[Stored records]
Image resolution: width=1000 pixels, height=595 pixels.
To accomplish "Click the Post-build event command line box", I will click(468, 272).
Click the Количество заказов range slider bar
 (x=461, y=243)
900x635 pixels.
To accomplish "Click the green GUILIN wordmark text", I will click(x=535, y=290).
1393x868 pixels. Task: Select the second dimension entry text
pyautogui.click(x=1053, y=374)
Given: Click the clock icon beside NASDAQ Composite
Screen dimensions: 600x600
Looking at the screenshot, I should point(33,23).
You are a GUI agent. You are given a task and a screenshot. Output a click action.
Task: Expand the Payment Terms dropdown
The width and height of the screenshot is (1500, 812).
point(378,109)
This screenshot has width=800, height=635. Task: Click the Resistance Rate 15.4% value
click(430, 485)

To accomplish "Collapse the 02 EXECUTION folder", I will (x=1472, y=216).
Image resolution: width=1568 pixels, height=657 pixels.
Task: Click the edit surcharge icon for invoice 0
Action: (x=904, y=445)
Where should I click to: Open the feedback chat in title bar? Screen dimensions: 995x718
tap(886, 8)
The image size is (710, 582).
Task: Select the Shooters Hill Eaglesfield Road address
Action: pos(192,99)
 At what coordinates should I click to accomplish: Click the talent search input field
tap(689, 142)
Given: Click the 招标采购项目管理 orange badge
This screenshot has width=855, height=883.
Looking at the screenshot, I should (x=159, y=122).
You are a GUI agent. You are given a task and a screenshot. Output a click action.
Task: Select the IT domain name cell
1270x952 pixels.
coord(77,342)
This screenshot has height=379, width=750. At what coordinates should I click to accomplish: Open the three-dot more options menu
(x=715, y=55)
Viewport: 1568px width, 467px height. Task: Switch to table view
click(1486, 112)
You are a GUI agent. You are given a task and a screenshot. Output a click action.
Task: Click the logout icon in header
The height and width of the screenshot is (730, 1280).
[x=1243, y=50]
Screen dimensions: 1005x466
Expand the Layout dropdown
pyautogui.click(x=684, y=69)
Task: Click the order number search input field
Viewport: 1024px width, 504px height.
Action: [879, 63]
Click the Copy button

DESCRIPTION OF THE TASK: Your job is to reproduce the data in full, with every line intact.

ANSWER SECTION:
Image resolution: width=1000 pixels, height=595 pixels.
To accomplish "Click the Post-build event command line box", I will click(468, 272).
Click the Количество заказов range slider bar
 (x=461, y=243)
900x635 pixels.
To accomplish "Click the green GUILIN wordmark text", I will click(x=535, y=290).
1393x868 pixels. Task: Select the second dimension entry text
pyautogui.click(x=1053, y=374)
Given: Click the clock icon beside NASDAQ Composite
Screen dimensions: 600x600
Looking at the screenshot, I should point(33,23).
You are a GUI agent. You are given a task and a screenshot. Output a click action.
Task: Expand the Payment Terms dropdown
The width and height of the screenshot is (1500, 812).
point(378,109)
This screenshot has width=800, height=635. Task: Click the Resistance Rate 15.4% value
click(430, 485)

To accomplish "Collapse the 02 EXECUTION folder", I will (x=1472, y=216).
Image resolution: width=1568 pixels, height=657 pixels.
Task: Click the edit surcharge icon for invoice 0
Action: (x=904, y=445)
Where should I click to: Open the feedback chat in title bar? Screen dimensions: 995x718
tap(886, 8)
The image size is (710, 582).
Task: Select the Shooters Hill Eaglesfield Road address
Action: pos(192,99)
 At what coordinates should I click to accomplish: Click the talent search input field
tap(689, 142)
Given: Click the 招标采购项目管理 orange badge
This screenshot has width=855, height=883.
Looking at the screenshot, I should (x=159, y=122).
You are a GUI agent. You are given a task and a screenshot. Output a click action.
Task: Select the IT domain name cell
1270x952 pixels.
coord(77,342)
This screenshot has height=379, width=750. At what coordinates should I click to accomplish: Open the three-dot more options menu
(x=715, y=55)
Viewport: 1568px width, 467px height. Task: Switch to table view
click(1486, 112)
You are a GUI agent. You are given a task and a screenshot. Output a click action.
Task: Click the logout icon in header
The height and width of the screenshot is (730, 1280).
[x=1243, y=50]
Screen dimensions: 1005x466
Expand the Layout dropdown
pyautogui.click(x=684, y=69)
Task: Click the order number search input field
Viewport: 1024px width, 504px height.
Action: [879, 63]
Click the Copy button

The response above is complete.